Her silvery eyes bulged in surprise as she watched humanoid soldiers enter the Amarax, eventually finding the superstructure at the end that housed the bridge, engineering sections and hibernation pods.
They stole my people, she thought. With each passing moment she became more enraged. Her face twisted into a vile concoction of hatred and anger. They will pay the ultimate price for what they have done.
She knew those Namarians well. Takahan. Fojitia. Dubelok. All of them fine warriors; ripped from the protective hibernation pods as if they were babies torn from the womb. When the invaders from the Defiant had entered the third habitat, the Amarax had rightly activated Cessqa's pod. It was protocol. She, as leader, must be the one to wake the others. To assess the situation. But why had that not happened before? She could have stopped them . . .
And what had happened to those who'd been taken? How had the Union treated them? How long had they tortured her people until eventually dismembering them?
It is
what I would have done. Tear them apart to see how their insides worked.
Cessqa slammed her fist down on the console. The metal buckled like a crushed can. It spat hot white sparks in all directions, the holo-emitter flickered and died.
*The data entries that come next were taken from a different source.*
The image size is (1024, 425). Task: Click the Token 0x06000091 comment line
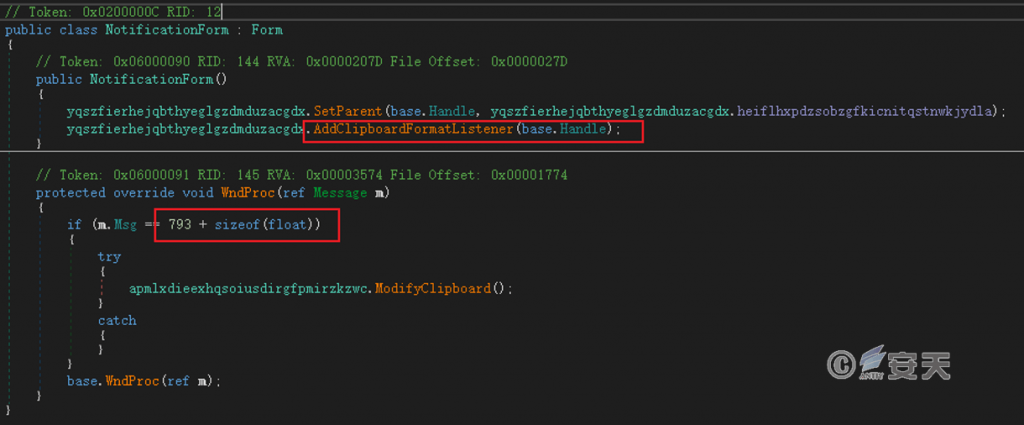tap(300, 176)
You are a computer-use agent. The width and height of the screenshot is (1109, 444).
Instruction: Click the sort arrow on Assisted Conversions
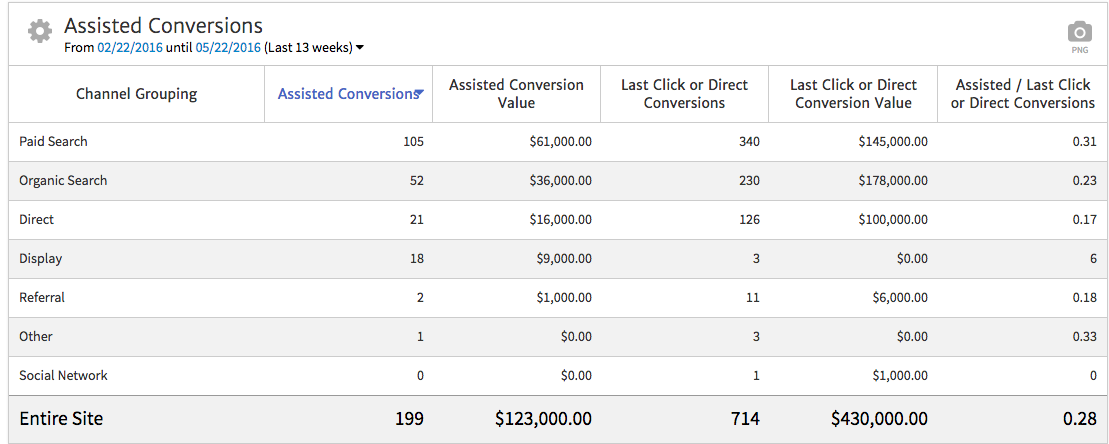421,93
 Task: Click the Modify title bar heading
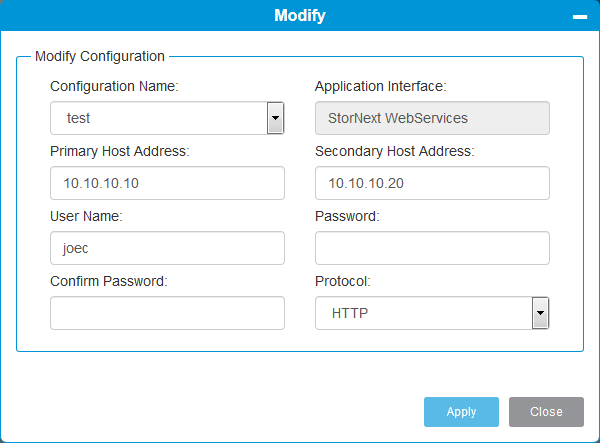[300, 15]
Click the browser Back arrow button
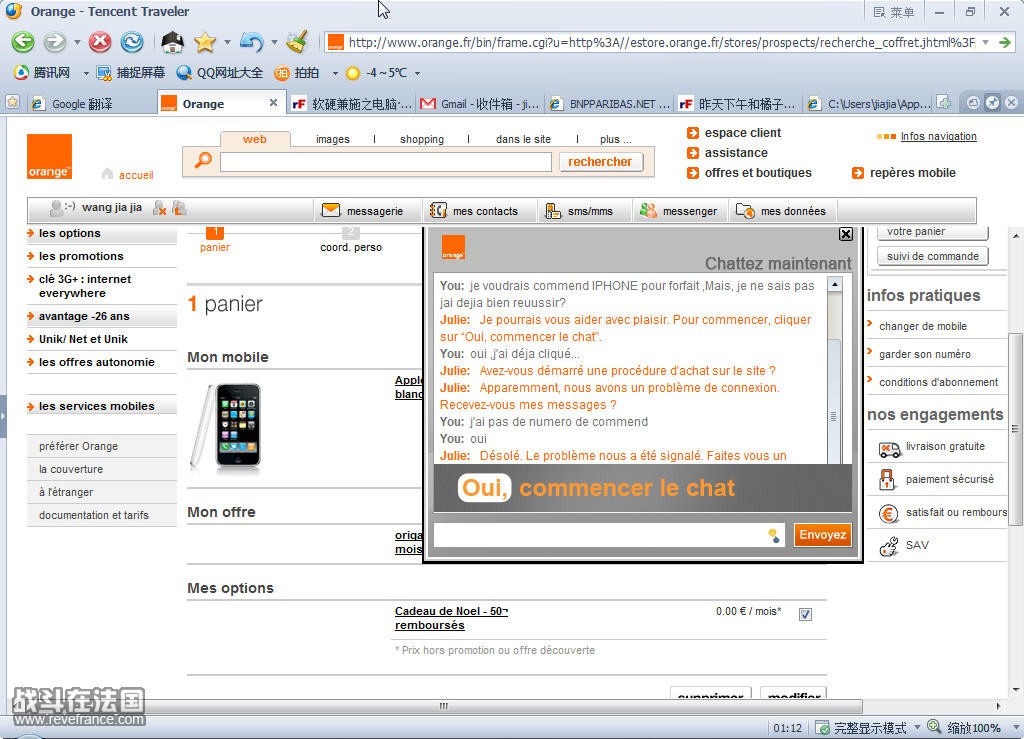 22,42
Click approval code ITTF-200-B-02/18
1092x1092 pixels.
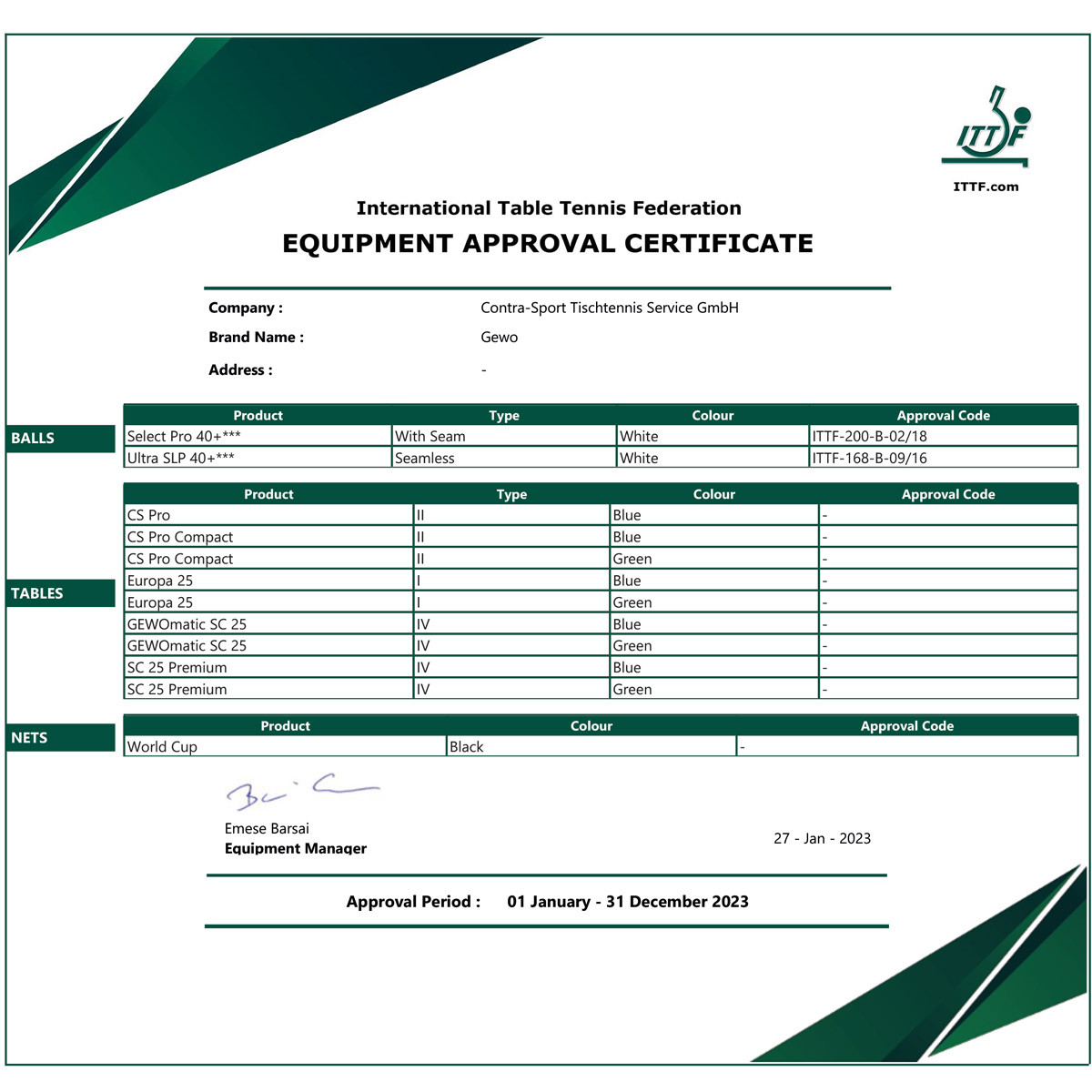click(869, 436)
She had questions but they'd have to wait.
It was time to go back to the hibernation chamber. Ranesh would be one of the first to come around, and she had a lot to tell him. It was not how they had expected to wake. Perhaps her people had been naive to expect those rousing them from a millennia's sleep to be Namarian. They should have considered the possibility that an alien race would stumble upon the Amarax and explore what was inside.
But what was done was done. Their work continued. Evidently, the last of the Namar had died away. Consigned to oblivion, like so much dust on the wind.
We are the last of our race, Cessqa thought. A sense of calm washed over her. Now the great work of our people continues. We will strike fear into the hearts of those who have forgotten us. And they will know us well when we have enslaved their people and desecrated their homeworlds.
Inside the chamber, Ranesh had indeed woken. The lid of the pod sat wide open. Ranesh lay still within it, but his eyes focused on her as she walked in. Cessqa went to his side. "Old friend."
Ranesh didn't say anything, but recognition showed in his pale white face.
"Our time has come again," Cessqa told him.
3.
Wilfred Gentry arrived on the bridge, and his eyes immediately fell upon the viewscreen. The impressive bulk of the Amarax continued to accelerate away from them as the Defiant struggled to keep up.
"Doctor," King said, turning to look at him. "What do you make of that?"
He swallowed. "Wow."
Commander Chang looked up from her station.
Greene coughed. "Very astute."
"Any idea as to their heading?" Gentry asked, oblivious to the strange looks he received from the crew.
"We believe the Chimera Cluster," King said.